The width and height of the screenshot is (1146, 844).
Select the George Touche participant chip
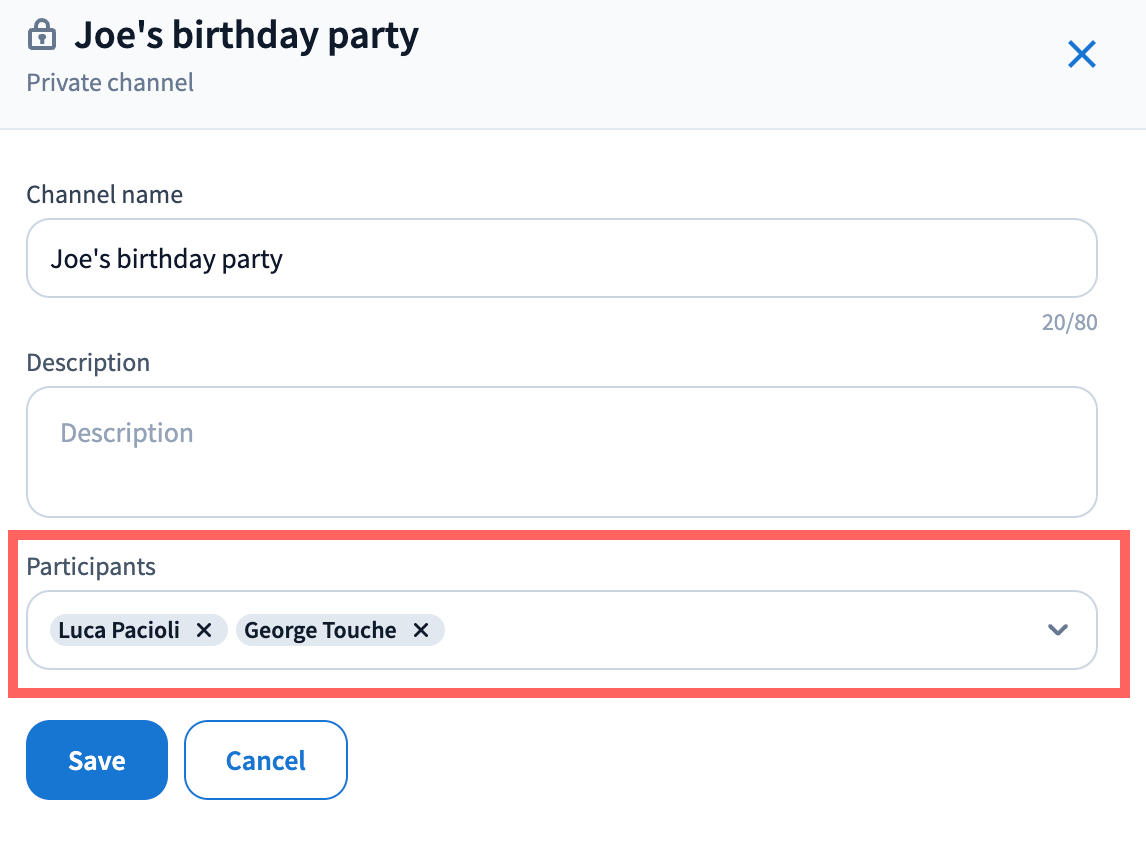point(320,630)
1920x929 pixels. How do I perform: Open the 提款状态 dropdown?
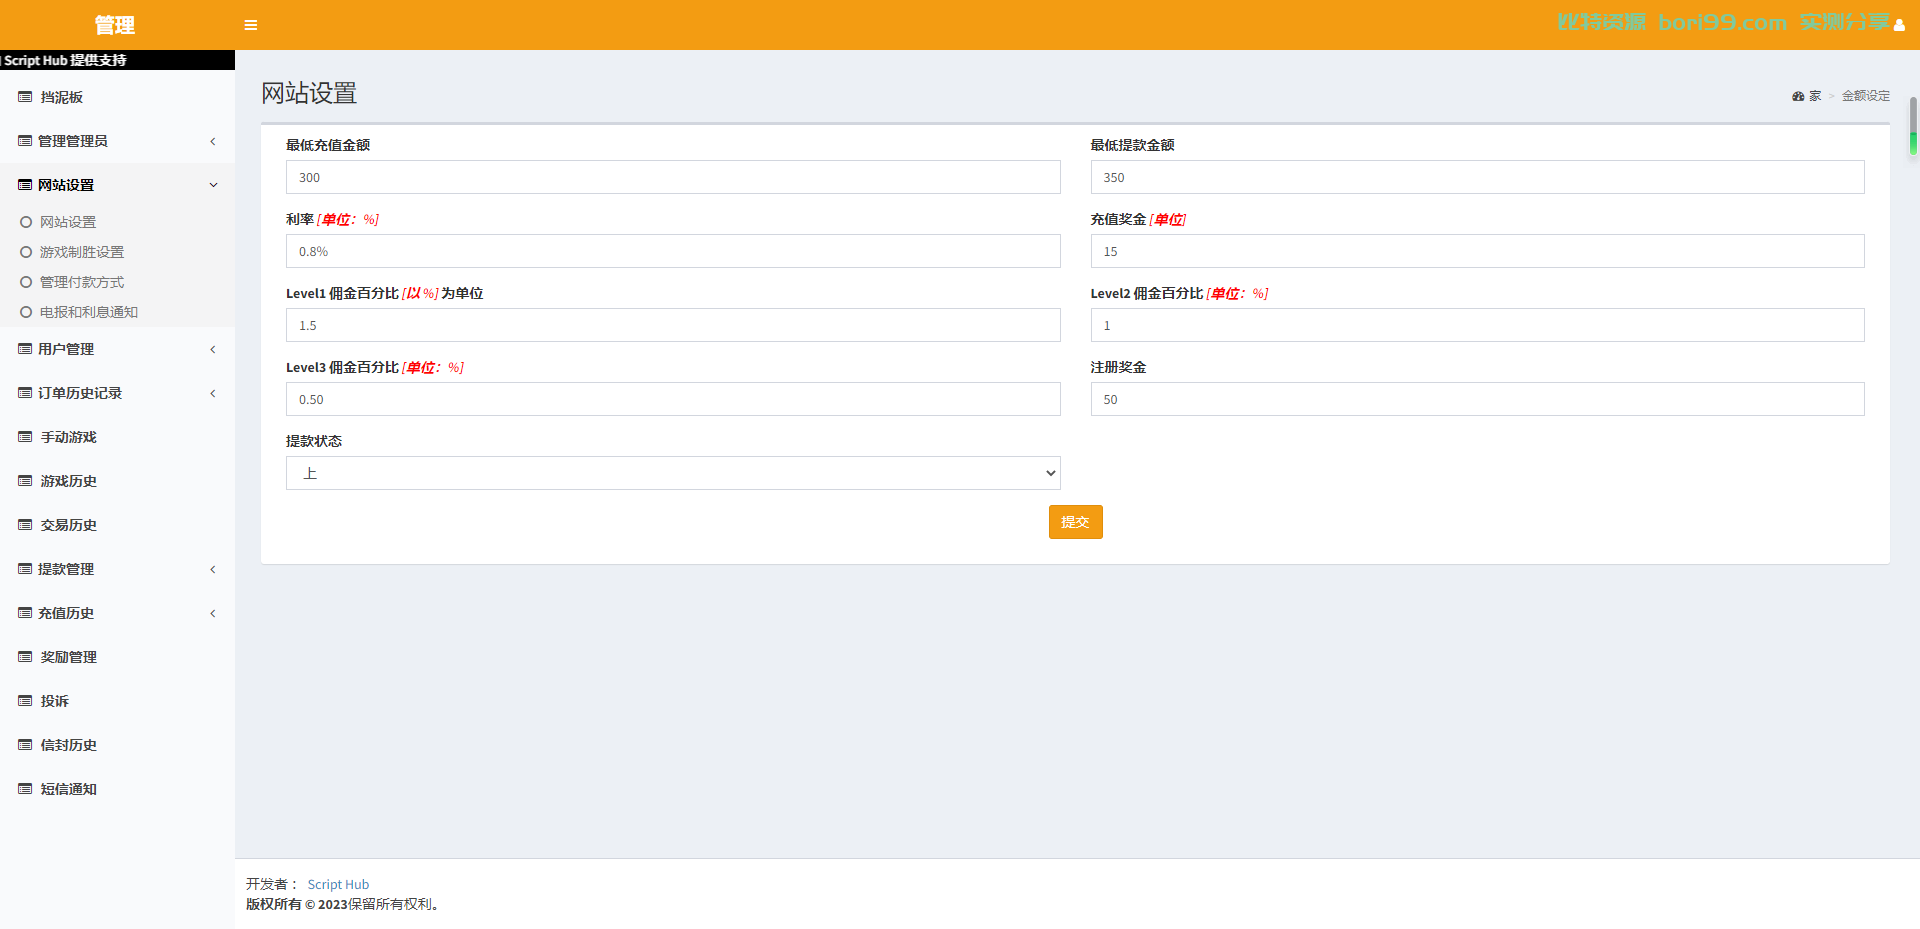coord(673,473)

• **WHAT THE EXERCISE ASKS**
The reply should consist of the listing restated word for word, with its pictures removed.

• **ANSWER FOR THE TASK**
The width and height of the screenshot is (1146, 844).
Select the George Touche participant chip
point(320,630)
1920x929 pixels. How do I perform: Open the 提款状态 dropdown?
coord(673,473)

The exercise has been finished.